**Extrait du texte:**
┄┄┄┄┄┄

Dans un deuxième temps, la même société chinoise s’intéresse à la « SCEA La Tournancière », située à Vendœuvres dans l’Indre. Cette SCEA a été créée en 2007 à partir d’un GFA (groupement foncier agricole) lui-même constitué en 1987. Cette société détient 370 hectares en propriété et loue, par bail à long terme, 180 hectares. Elle exploite ainsi 550 hectares. Le 20 mars 2015, la société chinoise acquiert 98 % du capital social de la SCEA. Un des anciens gérants en conserve 2%. Il devient cogérant de la société avec, à nouveau, M. Marc Fressange, tout en ne pouvant pas engager plus de 1000 euros de dépenses sans l’aval de son nouveau cogérant.
Troisième temps, le 29 septembre 2015, M. Keqin, gérant de sociétés, habitant à Pékin, va devenir propriétaire majoritaire de deux GFA. Il prend le contrôle de l’un GFA, constitué en janvier 2013 dont les terres sont exploitées par la « SCEA du Grand Saulay ». M. Keqin achète 72% des parts du GFA, une autre intervenante chinoise en obtient 18%. L’ancien exploitant garde 10% du capital. Ce même jour, M. Fressange devient cogérant de la « SCEA du Saulay » qui exploite plus de 110 hectares.

┄┄┄┄┄┄

**Données fournies:**
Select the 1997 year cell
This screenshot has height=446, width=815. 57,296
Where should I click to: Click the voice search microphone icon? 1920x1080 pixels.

┄┄┄┄┄┄

**Exercice court 1:**
Répondez brièvement à ces questions sur l'extrait consacré aux rachats de sociétés agricoles :
(a) En quelle année la « SCEA La Tournancière » a-t-elle été créée ?
(b) Quelle part du capital l'ancien exploitant garde-t-il dans le GFA dont M. Keqin prend le contrôle ?
(c) Combien d'hectares la « SCEA du Saulay » exploite-t-elle ?
**Exercice court 2:**
Poursuivez, s'il vous plaît, l'extrait consacré aux rachats de sociétés agricoles après sa dernière phrase.

**Résultat 1:**
(a) En 2007.
(b) 10 % du capital.
(c) Plus de 110 hectares.

**Résultat 2:**
Également le 29 septembre 2015, M. Keqin prend 78% des parts du « GFA Kluiskade ». Sa partenaire chinoise du GFA précédent en reçoit 19%. Un ancien propriétaire va garder une seule part. Les terres du GFA sont exploitées par la « SCEA du Grand Mée » à Clion. 99% des parts de la SCEA du Grand Mée sont cédées à la société « Beijing Reward international Trade ». Le dernier pour cent reste entre les mains de l’ancien exploitant. Ce dernier, comme dans le cas des 2 précédentes sociétés d’exploitation, se retrouve cogérant de la SCEA avec M. Fressange. Dans l’acte de cette cession de parts de la SCEA, le cessionnaire mentionné est soit « Hong Yang International Investment Company » (qui aujourd’hui serait dissoute d’après certaines informations recueillies sur le net), soit « Beijing Reward International Trade Company ».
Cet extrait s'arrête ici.